Launch failure on very simple kernel two similar kernels, only 1 works

The following example is derived from a more complex piece of code that failed.

The following kernel has a launch failure and i would like to understand why and

how to figure these things out.

//FAILS

__global__ void d_eps_tot(int *inp, int *out, int n, int *tot) {

  int sum = 0;

  for (int i=0; i<n; i++) {

    out[i] = sum;

    sum += inp[i];

  }

  *tot = sum;

}

But the following works.

//OK

__global__ void d_eps(int *inp, int *out, int n/* , int *tot */) {

  int sum = 0;

  for (int i=0; i<n; i++) {

    out[i] = sum;

    sum += inp[i];

  }

 /*  *tot = sum; */

}

I invoke it as follows and get d_eps 2 failure.

if both are d_eps it works fine,

if both are d_eps_tot then d_eps 1 fails.

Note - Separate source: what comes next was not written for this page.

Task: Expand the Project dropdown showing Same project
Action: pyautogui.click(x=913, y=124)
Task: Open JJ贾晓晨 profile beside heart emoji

   for(int l = 0; l<nl-1; l++) {

      HMSGI("loop3", l);

      d_eps<<<1,1>>>(h_tbl->d_lNxtInterCnt[l],

       h_tbl->d_lNxtInterOffset[l],

       lShapeCnt[l]/* , */

       /*          h_tbl->d_lNxtInterTot+l */

       );

      CUT_CHECK_ERROR("d_eps 1");

      d_eps_tot<<<1,1>>>(h_tbl->d_lPrvInterCnt[l+1],

    h_tbl->d_lPrvInterOffset[l+1],

    lShapeCnt[l+1],

    h_tbl->d_lPrvInterTot+l+1

    );

      CUT_CHECK_ERROR("d_eps 2");

    }

Any help is appreciated.

–kushu